━━━ Auszug ━━━

# Warum der unerwartete Anruf von Microsoft immer(!) eine Abzocke ist



## sascha (6 Oktober 2015)

*Ein Anruf von Microsoft? Seien Sie ganz, ganz vorsichtig, wenn sich ein Anrufer als Mitarbeiter des Windows-Konzerns ausgibt. Dahinter steckt ein äußerst mieser Trick, um Sie um ihr Geld zu bringen.  *

http://www.computerbetrug.de/2015/1...ruf-von-microsoft-immer-eine-abzocke-ist-9689


----------



## passer (8 Oktober 2015)

Da der Anrufer englisch spricht, und nicht jeder in Deutschland diese versteht, ist das schon ein Punkt, das die Erfolgsquote in Deutschland der Betrüger geringer sein wird.
Gibt auf Youtube aber lustige Videos, wo man die Betrüger richtig verarxxxt hat. Man könnte z.b auch ein extra PC generieren, mit gefakten Kreditkarten und anderen persönlichen Daten.
Um dann im Finale "Ätsch" entgegen schleudern zu können, wenn der Betrüger Drohungen ausspricht, und den Rechner sperrt, oder die gefakten Daten abfischt.


----------

━━━

Aufgabe:
Schreibe den Abschnitt des Auszugs von „## passer (8“ bis „gefakten Daten abfischt.“ neu und setze dabei „Computer“ an die Stelle von „Rechner“.

━━━ Bereitgestelltes Material ━━━

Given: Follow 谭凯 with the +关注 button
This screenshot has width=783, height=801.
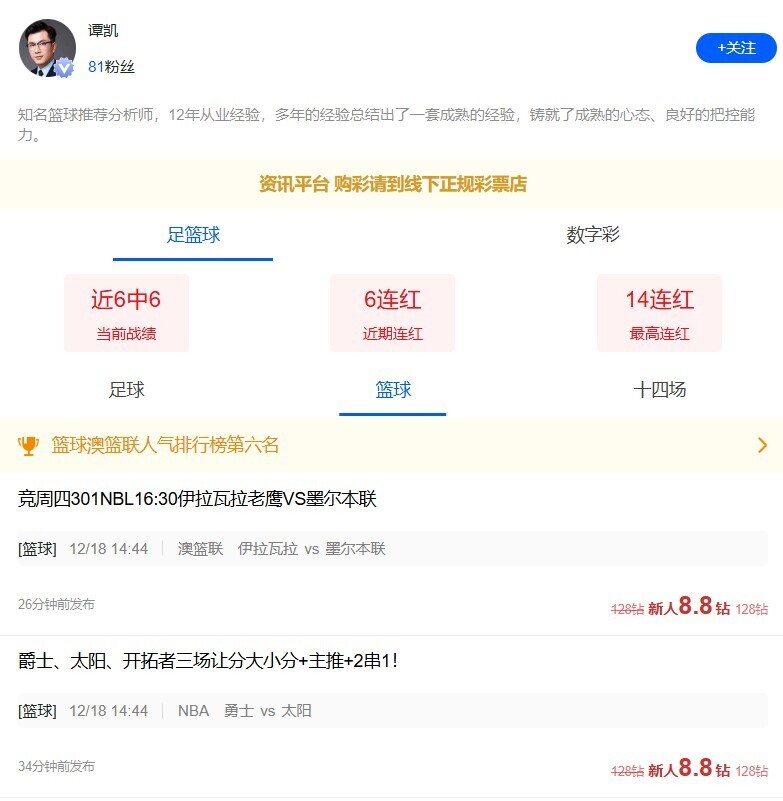Looking at the screenshot, I should point(736,48).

━━━

Ergebnis:
## passer (8 Oktober 2015)

Da der Anrufer englisch spricht, und nicht jeder in Deutschland diese versteht, ist das schon ein Punkt, das die Erfolgsquote in Deutschland der Betrüger geringer sein wird.
Gibt auf Youtube aber lustige Videos, wo man die Betrüger richtig verarxxxt hat. Man könnte z.b auch ein extra PC generieren, mit gefakten Kreditkarten und anderen persönlichen Daten.
Um dann im Finale "Ätsch" entgegen schleudern zu können, wenn der Betrüger Drohungen ausspricht, und den Computer sperrt, oder die gefakten Daten abfischt.